Consider the common POD Vector3 class:
class Vector3
{
public:
float32 x;
float32 y;
float32 z;
// Implementation Functions below (all non-virtual)...
}
This is the most commonly used math structure in game development. It is a non-virtual, 12 byte size class, even in 64 bit since we are explicitly using IEEE float32, which uses 4 bytes per float. My question is as follows - What is the general best practice guideline to use when deciding to pass POD mathematical classes by value or by reference for high performance applications?
Some things for consideration when answering this question:
- It is safe to assume the default constructor does not initialize any values
- It is safe to assume no arrays beyond 1D are used for any POD math structures
- Clearly most people pass 4-8 byte POD constants by value, so there doesn't seem to be much debate there
- What happens when this Vector is a class member variable vs a local variable on the stack?
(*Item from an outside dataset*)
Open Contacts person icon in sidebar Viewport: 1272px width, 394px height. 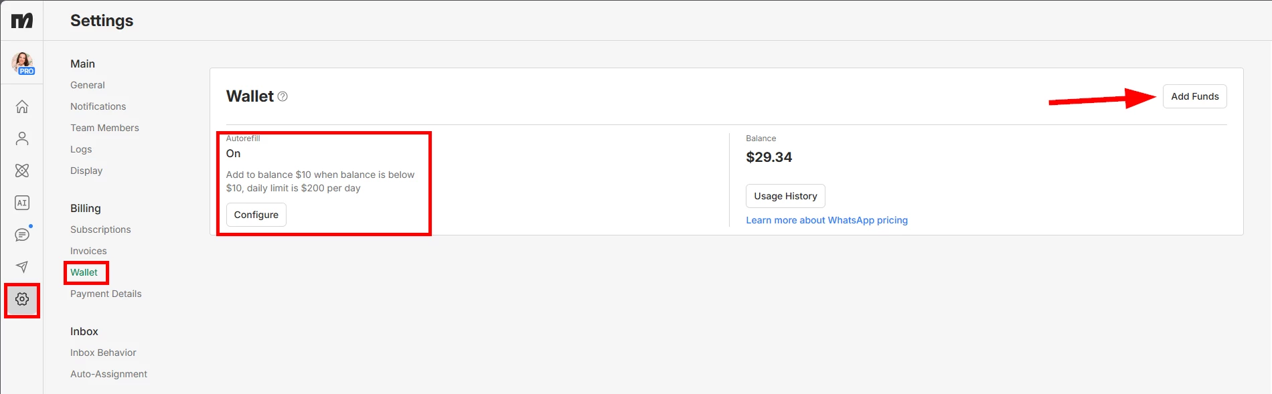(x=22, y=138)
If pass by reference is used, then it would use the memory address of the variable on the class vs a memory address of something local on the stack. Does this use-case matter? Could this difference where PBR is used result in more cache misses?
- What about the case where SIMD is used or not used?
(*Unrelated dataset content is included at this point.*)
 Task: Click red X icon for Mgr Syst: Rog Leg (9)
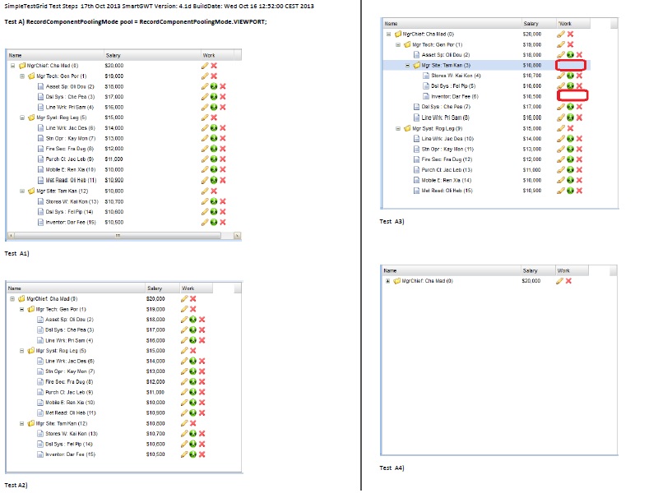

- What about move semantic compiler optimizations? I have noticed that when switching to C++14, the compiler will often use move semantics when chain function calls are made passing the same vector by value, especially when it is const. I observed this by perusing the assembly breakdown
- When using pass by value and pass by reference with these math structures, does const make a much impact on compiler optimizations? See the above point
Given the above, what is a good guideline for when to use pass by value vs pass by reference with modern C++ compilers (C++14 and above) to minimize cache misses and promote cache coherency? At what point might someone say this POD math structure is too large for pass by value, such as a 4v4 affine transform matrix, which is 64 bytes in size assuming use of float32. Does the Vector, or rather any small POD math structure, declared on the stack vs. being referenced as a member variable matter when making this decision?
I am hoping someone can provide some analysis and insight to where a good modern guideline for best practices can be established for the above situation. I believe the line has become more blurry as for when to use PBV vs PBR for POD classes as the C++ standard has evolved, especially in regard to minimizing cache misses.